India has pledged that 40% of its installed electricity capacity will come from renewable sources by 2030 as a part of its Nationally Determined Contribution (NDC) to the Paris Agreement. This is estimated to cost $150 billion, much of which is anticipated to come from private investors.

Given the size of India’s energy requirements and its role as one of the largest Green House Gas (GHG) emitters (which is still quite low on a per capita basis), the success of India’s renewable energy programme is also critical for meeting the Paris Agreement objectives of keeping the global temperature rise this century well below 2 degrees Celsius above pre-industrial levels, and to pursue efforts to limit the temperature increase even further to 1.5 degrees Celsius.

Indian local financing constraints and direction of travel

Given the size, scope and ambition of the programme, external financing (both debt and equity) will be critical for its success (and of the Paris Agreement). The Indian renewable energy programme has been largely financed from domestic sources to date. However, this is changing. International debt and equity investments in India’s renewable energy sector is increasing, as demonstrated by several recent cross-border M&A, debt issuances and other financings involving Indian renewable energy companies and projects.

Equity story

India allows foreign direct investment up to 100% in the renewable energy sector without any prior approval from the Indian government.

The Indian renewables equity opportunity has already attracted investments from international investors, pension funds, sovereign wealth funds and private equity such as Total, BP Lightsource, EDF, KKR, Actis, Temasek, Mubadala and Brookfields, to name a few. This trend is likely to continue for the reasons highlighted below.

In the latest round of power auctions in India which received an overwhelming response with bids for more than 5GW, five out of six winning bids were from international renewable companies – Spain's Solarpack, Italy's Enel Green Power, Germany's IB Vogt, Canada’s AMP Energy, New York’s Eden Renewables and UK’s CDC-backed Ayana Renewables. India’s largest renewable energy developer, Renew Power (which is backed by Goldman Sachs, Abu Dhabi Investment Authority and Global Environment Fund), was the sixth winner.
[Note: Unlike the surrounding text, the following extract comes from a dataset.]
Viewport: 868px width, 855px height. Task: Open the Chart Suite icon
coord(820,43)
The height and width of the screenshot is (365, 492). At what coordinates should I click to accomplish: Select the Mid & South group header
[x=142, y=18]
Domestic Indian renewable energy companies have also reached a significant size and maturity and have built up extensive experience of developing and operating renewable energy assets, creating further opportunities for absorbing investments and driving growth.

Adani Green Energy has also recently won a tender by the Solar Energy Corporation of India (SECI) for up to 8GW of manufacturing-linked solar capacity. The tender involves 8GW of solar power linked to setting up 2GW of PV solar cell and module manufacturing capacity, with Adani Green Energy winning all the capacity.

Debt piece

There have been bond issues from domestic and international investors over the years. Innovative green bonds and masala bonds together with ‘vanilla’ debt facilities have been important debt instruments that are expected to continue. Debt issuances from ReNew Power, Azure Power and others have also attracted significant interest from international investors.

Infrastructure debt funds are playing an active role in refinancing operating renewable energy projects. This opportunity is likely to grow further.

Indian ECB market

The Indian Central Bank (Reserve Bank of India (RBI)) regulates the raising of external debt (referred to as external commercial borrowing (ECBs)) by Indian companies. ECBs are essentially debt availed by Indian entities from non-resident lenders in foreign currencies. ECBs may comprise many forms including commercial loans, buyers’ credit, suppliers’ credit, securitized instruments such as notes and bonds including green bonds.

The changes to India’s ECB regulations in 2019 have made it relatively easier for international debt providers to access the Indian ECB market.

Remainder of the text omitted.